### [REQUESTS]
A. In the voltage detector write-up, copy everything from "Eventually the thought" down to "from veneered chipboard!).", swapping "multimeter" for "tester".
B. Write the next part of the voltage detector write-up, picking up after its final sentence.

### [DOCUMENT]

+ + + + + + +

Eventually the thought occurred to be to wonder why commercial non contact voltage detectors work so well, but this one was not working like I wanted? So for a comparison, I grabbed my multimeter that also includes a non contact voltage detection capability, and waved that close to my detector just to see how that performed. Much to my surprise it lit up like a Christmas tree anywhere near my workbench. In fact it appeared that the whole bench was "live" even when not near any obvious mains leads (quite an achievement for something made mostly from veneered chipboard!).

Presumably this was a result of being close to too much electrical and electronic kit, lights, and USB leads etc (Some USB power supplies have "questionable" switched mode power supplies at their end!) The signal I was looking for was just being lost in the noise.

Now I realised why I was having a hard time, just moving the circuit to the other desk a couple of feet away was enough to make it all work as expected!

Snazzing it up

So having a working circuit on a breadboard, I though now would be a good time to add in a micro controller! This would allow me to do more sophisticated detection, and create some more "crafted" audio alerts, rather than just a continuous buzz.

+ + + + + + +

### [DATASET CONTENT]
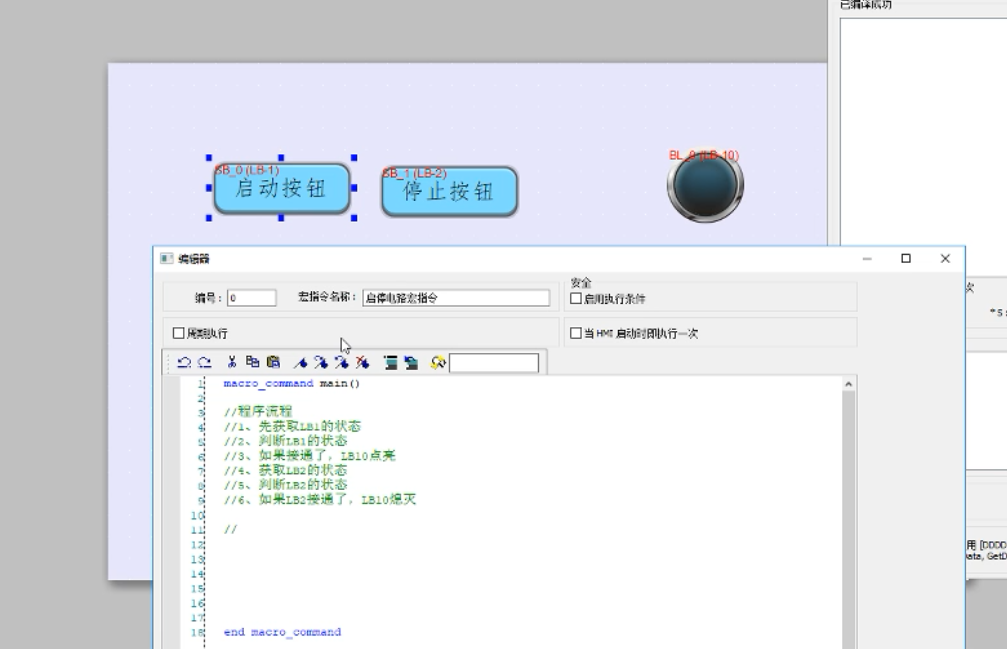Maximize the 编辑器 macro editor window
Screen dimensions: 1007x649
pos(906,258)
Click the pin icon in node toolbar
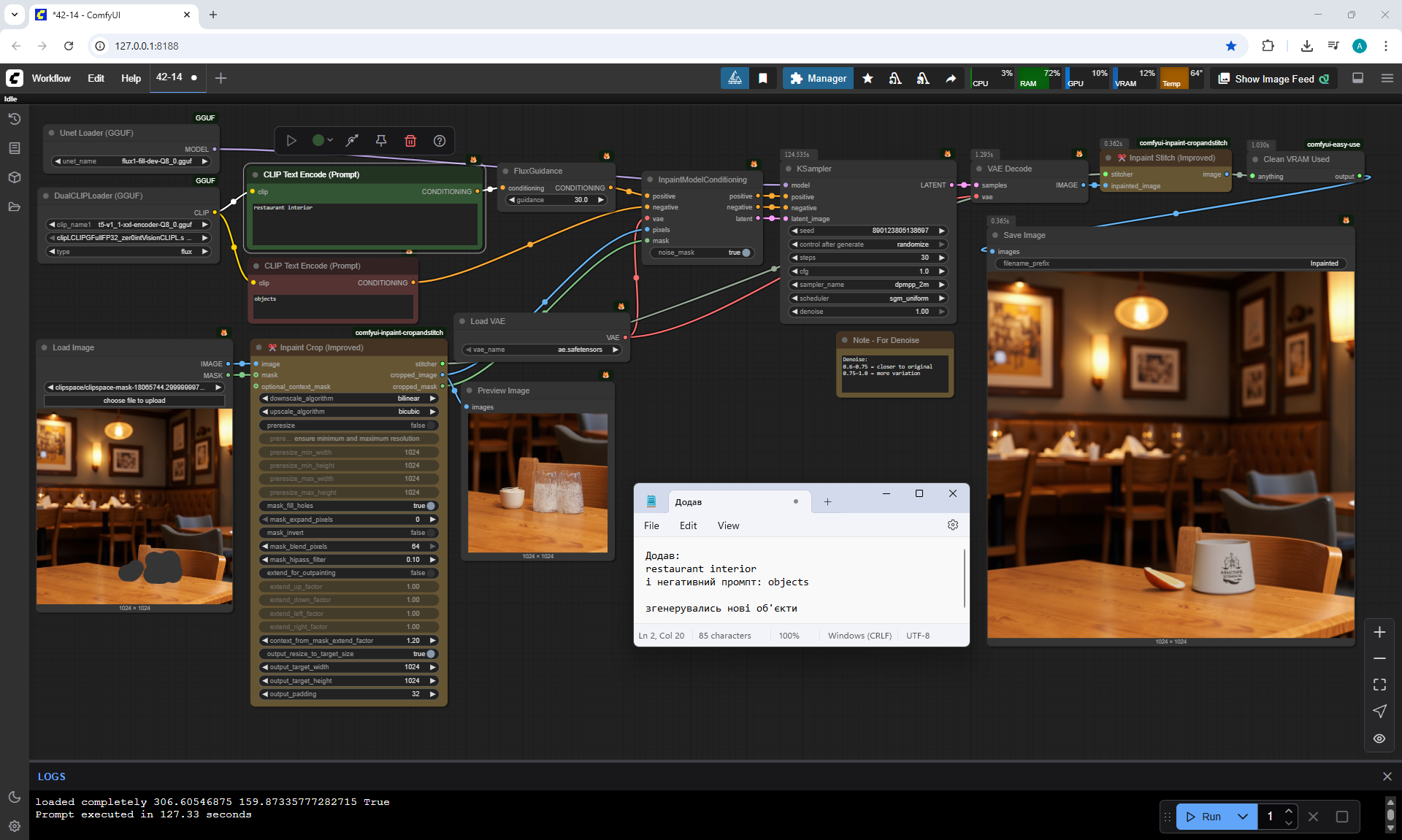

+ + + + + + +

### [THE ANSWERS]
A.
Eventually the thought occurred to be to wonder why commercial non contact voltage detectors work so well, but this one was not working like I wanted? So for a comparison, I grabbed my tester that also includes a non contact voltage detection capability, and waved that close to my detector just to see how that performed. Much to my surprise it lit up like a Christmas tree anywhere near my workbench. In fact it appeared that the whole bench was "live" even when not near any obvious mains leads (quite an achievement for something made mostly from veneered chipboard!).

B.
The completed circuit on a prototype board

Taking the output of the 555 into a digital pin on the Arduino let it read the state of the detector. Fiddling with the size of C1 allowed the mark space ratio of the clock pulse generated to be "tuned" to be mostly mark. This would ensure that the processor would read it as "high" most of the time when it looked.

The output from the timer, without any smoothing
Adding the R2 + C2 "low pass" filter, acts to smooth away the lower bits of the square wave, giving a constant level with just a bit of "ripple"

Just to make sure that it always saw a proper high logic level when triggered I added R2 and C2 as smoothing element.

Hooking up a piezo sounder to a digital output pin, allowed simple tones to be generated by feeding a square wave to the pin. The Arduino library includes a "tone" function that uses one of the internal timers to drive a pin at a configurable frequency.

By messing about with this, I could create a little tone sequence that was designed to be disturbing enough to hear and recognise, but hopefully not too irritating.

Introducing a delay of 30 seconds after the tone is played, also stopped it being a continuous noise, while still being a repeating reminder.

Louder

That worked ok, but could do with a bit more volume than the small sounder could manage. So I thought I would try a small loud speaker that was floating around having been taken out of an old computer case. I did not want to drive this directly from the Arduino pin since these can only source 40mA maximum, and also a speaker is an inductive load that will tend to generate nasty back voltages when driven with a square wave. So I slapped in a transistor Q1 to act as a buffer. That made a more impressive noise....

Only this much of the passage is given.